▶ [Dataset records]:
►
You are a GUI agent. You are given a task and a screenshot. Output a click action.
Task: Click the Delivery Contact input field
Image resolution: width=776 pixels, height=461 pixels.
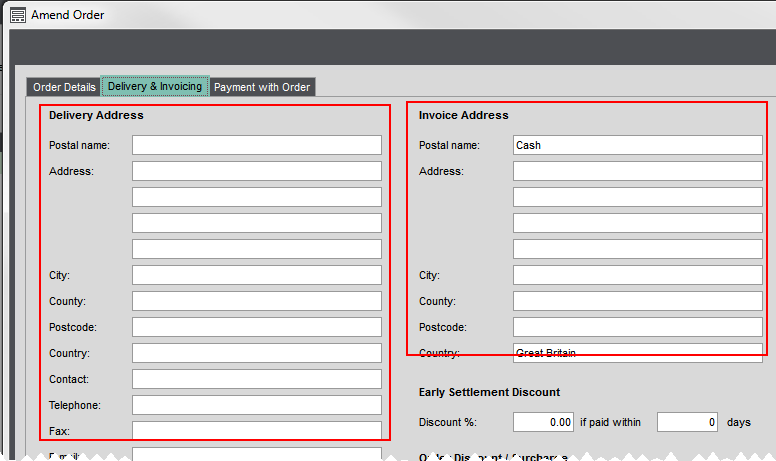[x=256, y=379]
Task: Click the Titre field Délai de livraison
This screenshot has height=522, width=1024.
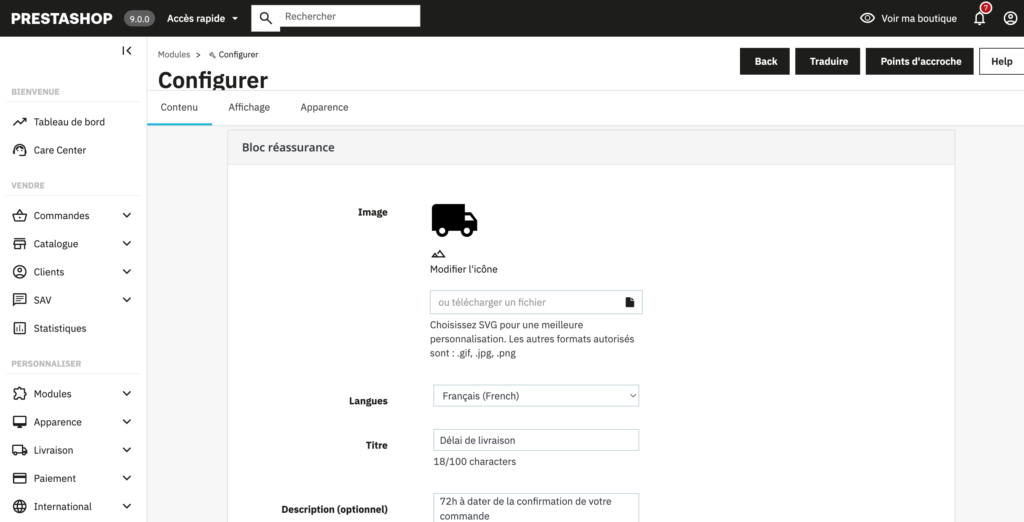Action: point(536,440)
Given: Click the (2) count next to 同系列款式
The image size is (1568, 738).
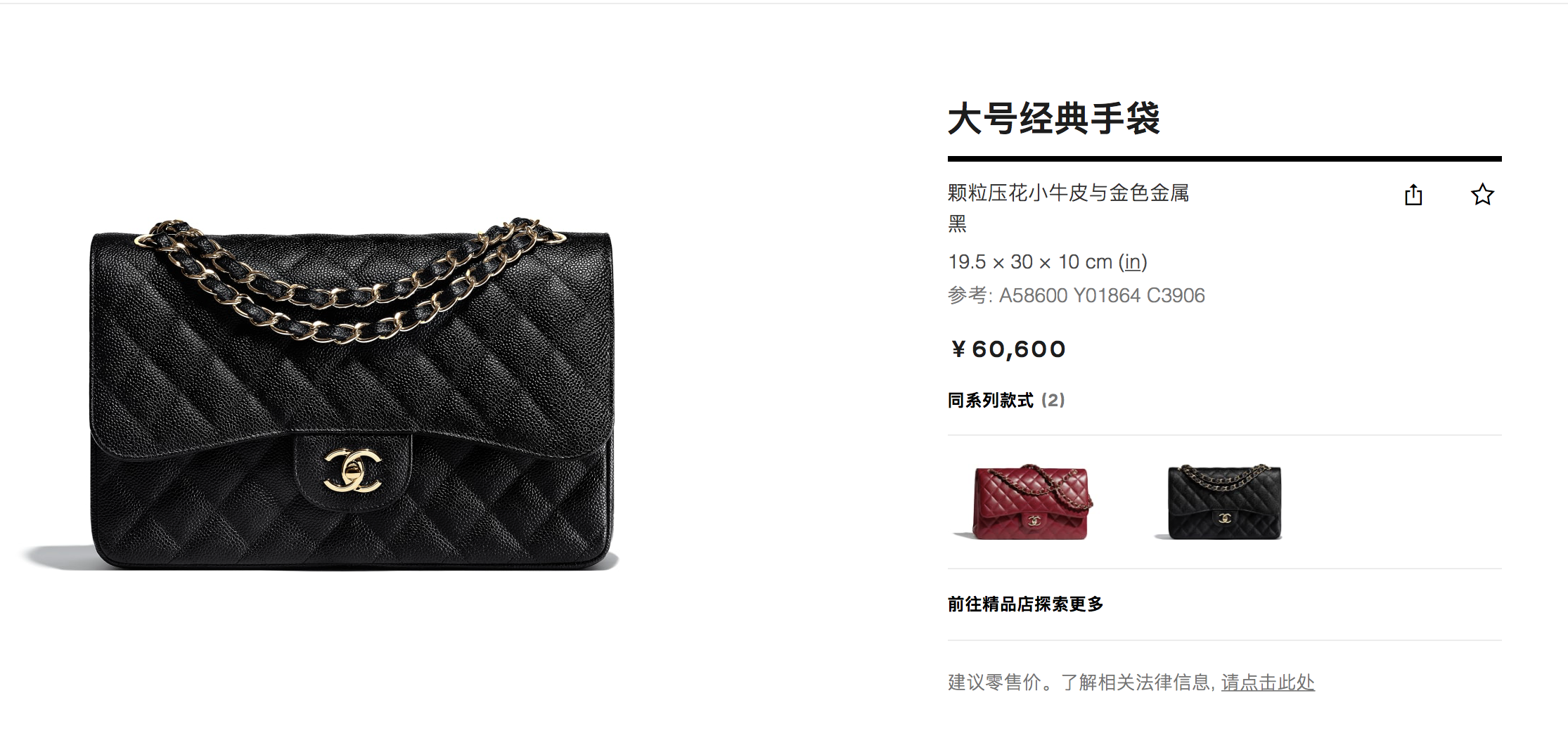Looking at the screenshot, I should pos(1053,401).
◄
▶ [Exercise brief]: Every line from the one containing "Task: Click the Delivery Contact input field" to the final line of the records should be duplicated exactly; no picture is to be copied.

▶ [Solution to the exercise]:
Task: Click the Delivery Contact input field
Image resolution: width=776 pixels, height=461 pixels.
[x=256, y=379]
Task: Click the Titre field Délai de livraison
This screenshot has height=522, width=1024.
Action: point(536,440)
Given: Click the (2) count next to 同系列款式
The image size is (1568, 738).
Looking at the screenshot, I should pos(1053,401).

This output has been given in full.